[Collected data]

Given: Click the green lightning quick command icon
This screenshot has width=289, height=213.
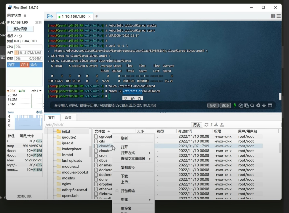Looking at the screenshot, I should tap(235, 105).
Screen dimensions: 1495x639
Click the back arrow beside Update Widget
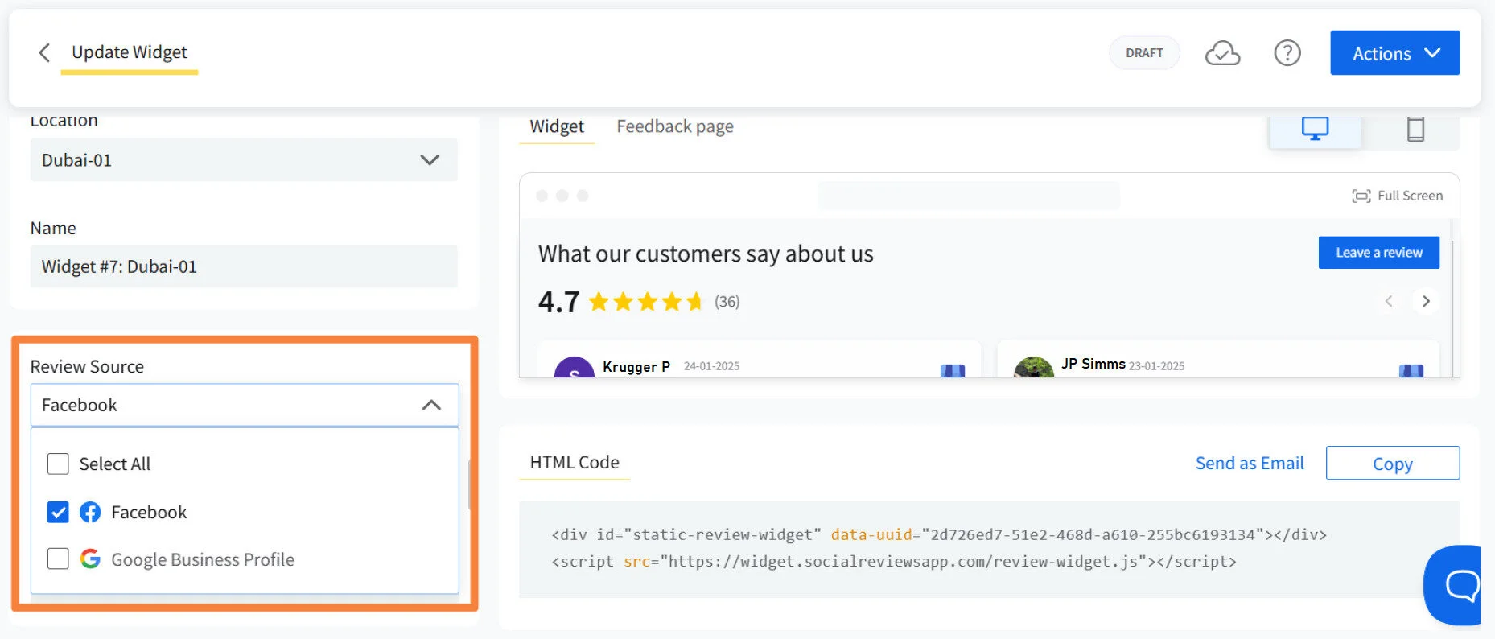[x=44, y=53]
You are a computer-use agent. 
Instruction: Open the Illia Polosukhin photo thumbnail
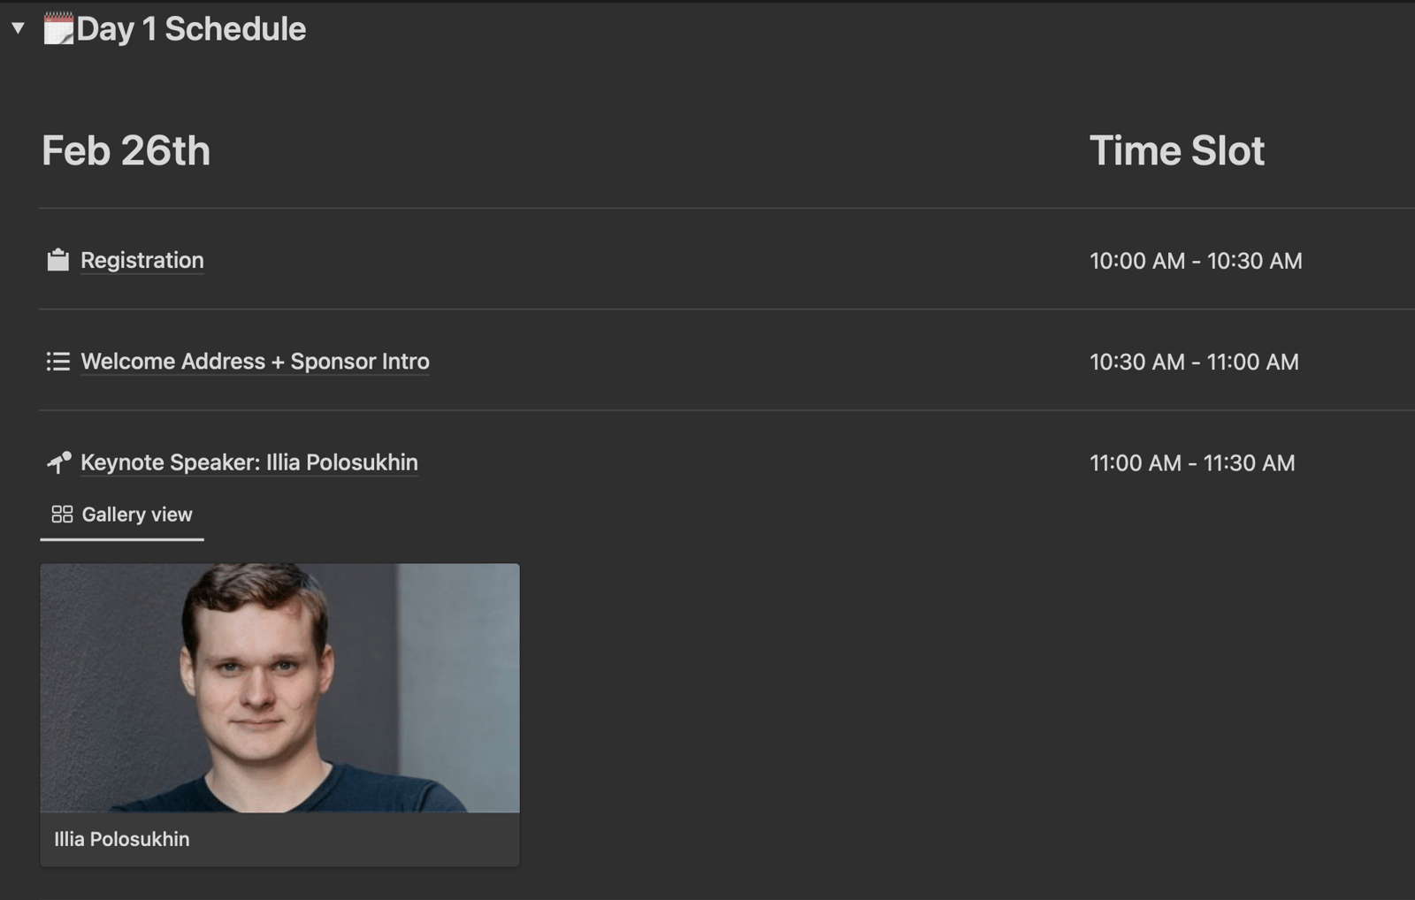[x=279, y=687]
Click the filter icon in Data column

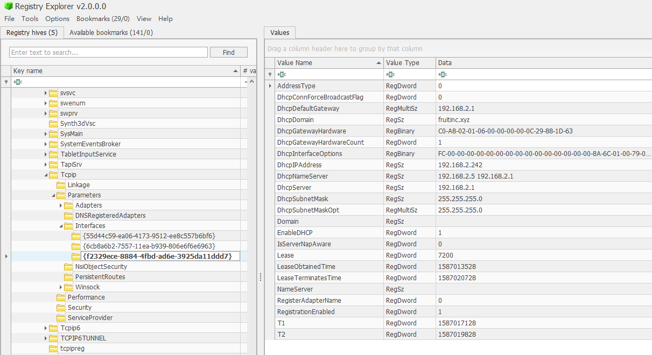coord(443,74)
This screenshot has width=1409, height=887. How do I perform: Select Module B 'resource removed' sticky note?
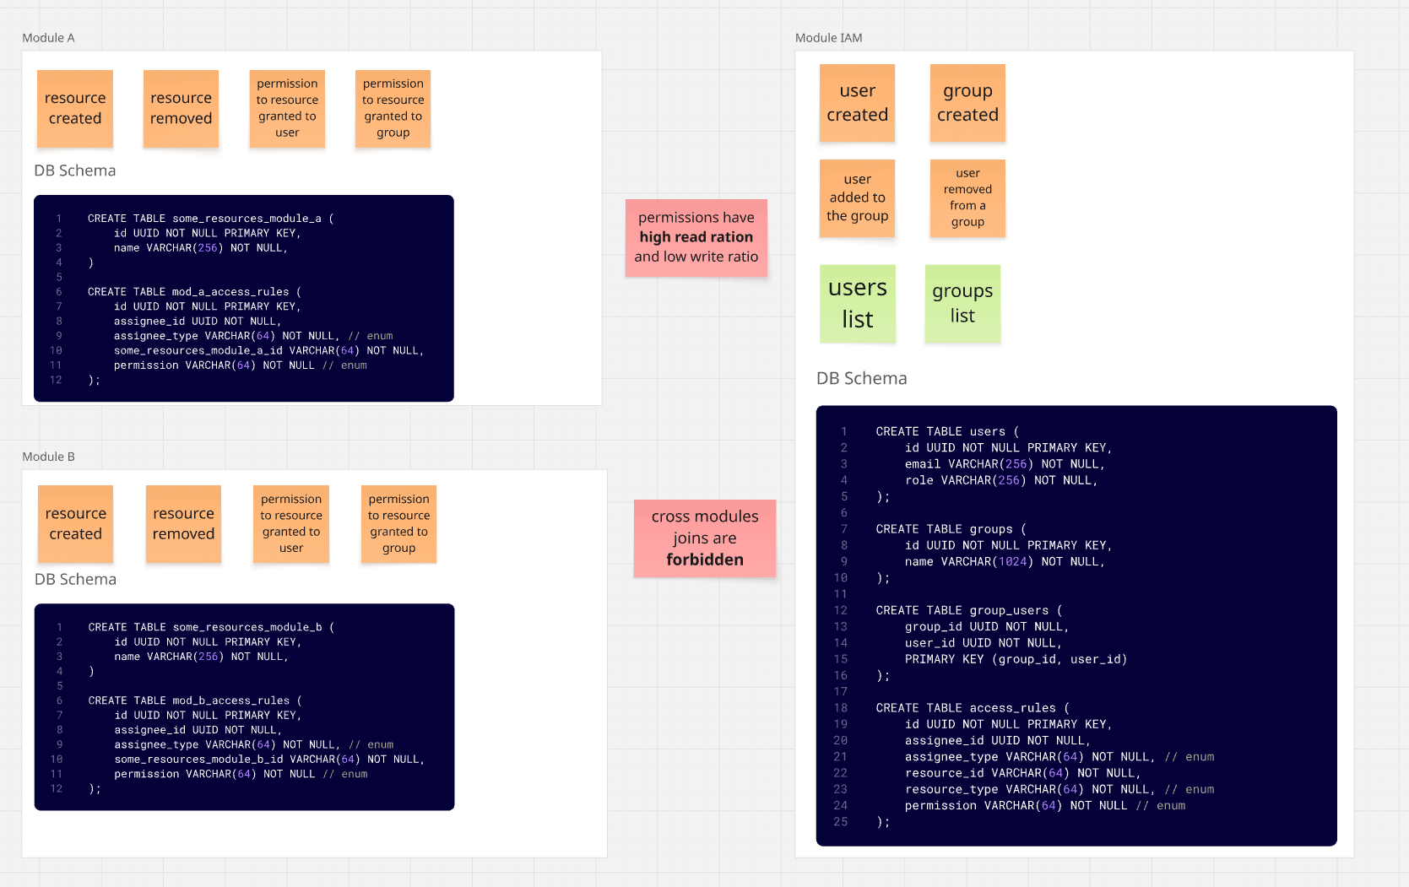click(183, 524)
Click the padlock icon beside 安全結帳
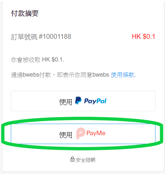 (x=72, y=159)
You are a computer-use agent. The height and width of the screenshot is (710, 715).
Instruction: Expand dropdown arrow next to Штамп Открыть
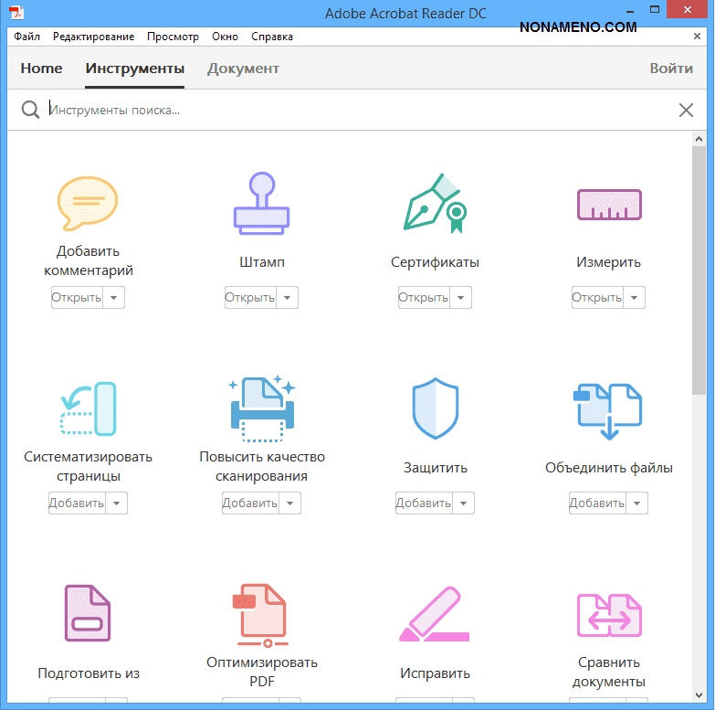tap(288, 298)
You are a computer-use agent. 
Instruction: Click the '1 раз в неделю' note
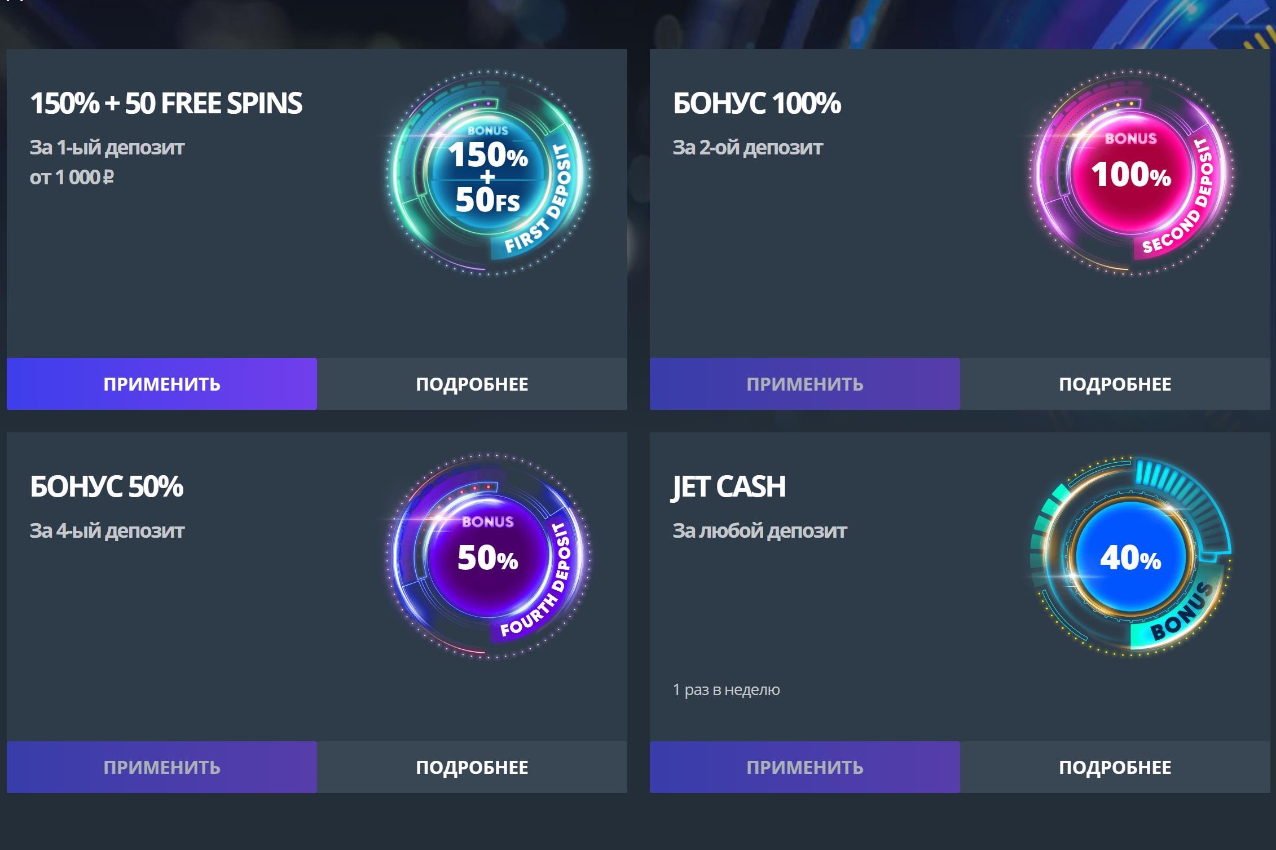(726, 689)
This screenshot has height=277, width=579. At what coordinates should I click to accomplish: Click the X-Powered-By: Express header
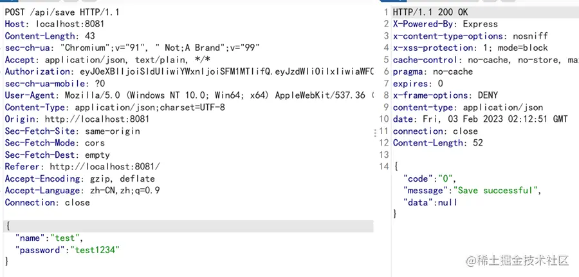(445, 24)
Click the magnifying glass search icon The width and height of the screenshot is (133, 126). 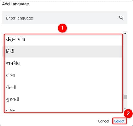coord(121,18)
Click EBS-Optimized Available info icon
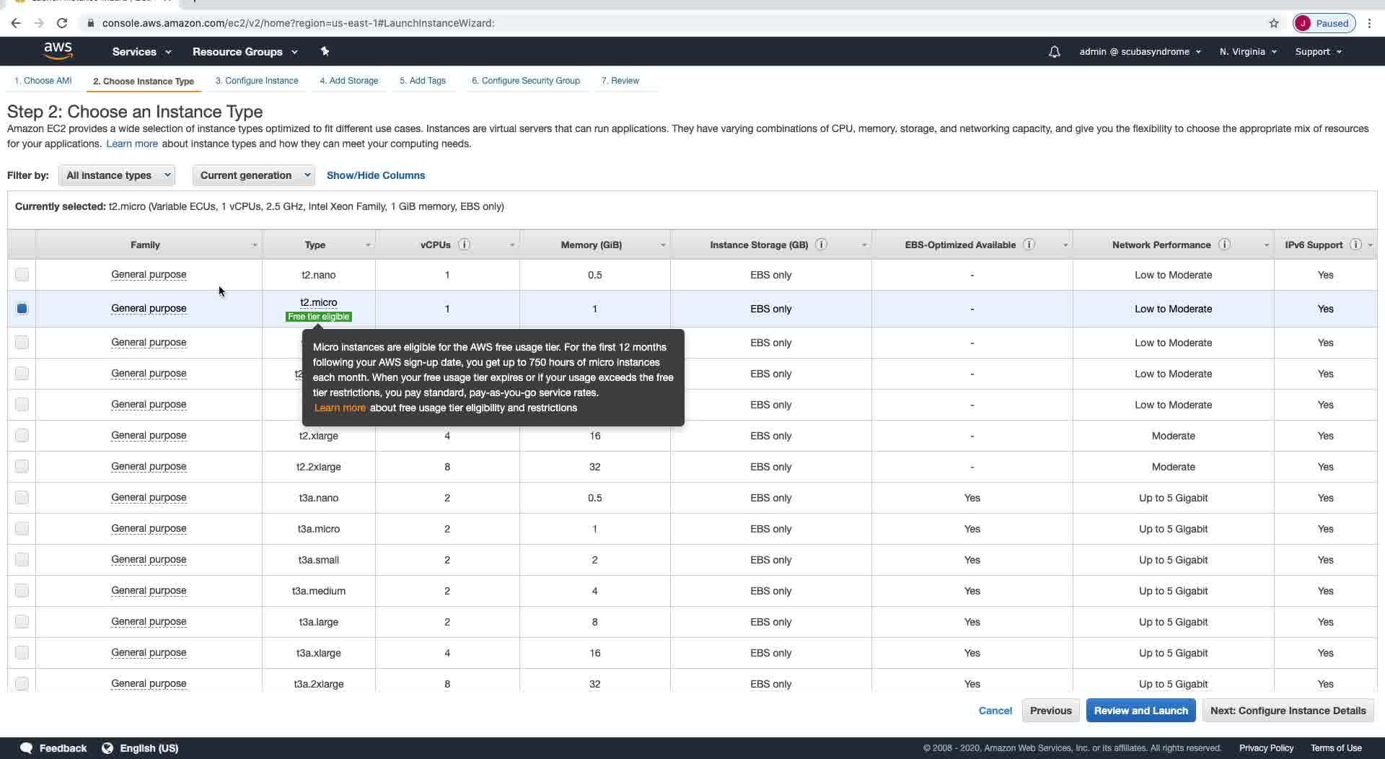The width and height of the screenshot is (1385, 759). (1029, 245)
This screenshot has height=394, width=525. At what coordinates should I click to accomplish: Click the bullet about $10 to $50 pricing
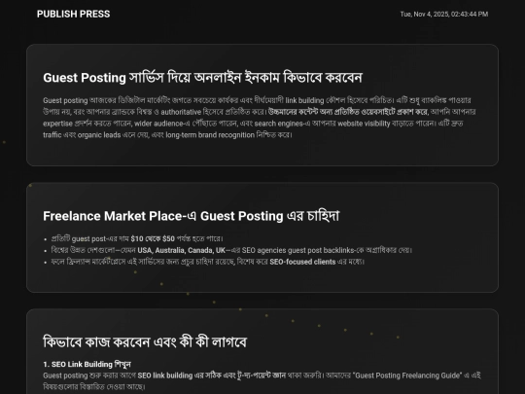(x=137, y=239)
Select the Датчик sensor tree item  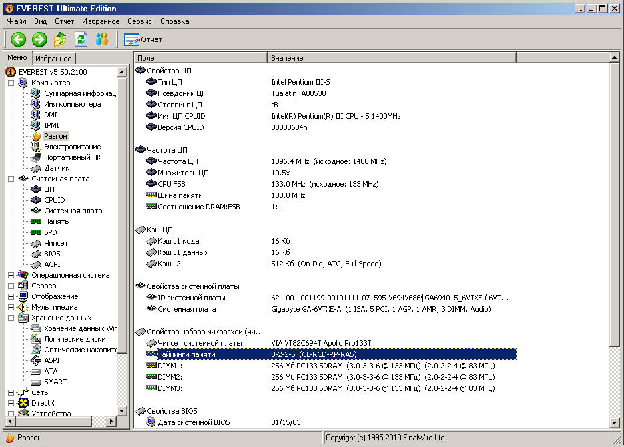(57, 168)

(Work instructions): Omit every picture, and please return the entries exactly from the first line through the line with "You are a computer-use agent. The", both included.

(Output for this exercise):
Given: Click the green lightning quick command icon
This screenshot has width=289, height=213.
Looking at the screenshot, I should tap(235, 105).
Screen dimensions: 1495x639
Click the back arrow beside Update Widget
[x=44, y=53]
You are a computer-use agent. 
Instruction: Open the Illia Polosukhin photo thumbnail
[x=279, y=687]
Click the filter icon in Data column

coord(443,74)
This screenshot has width=1409, height=887. How do I perform: Select Module B 'resource removed' sticky note?
click(183, 524)
Click the padlock icon beside 安全結帳
 (x=72, y=159)
You are a computer-use agent. The height and width of the screenshot is (710, 715).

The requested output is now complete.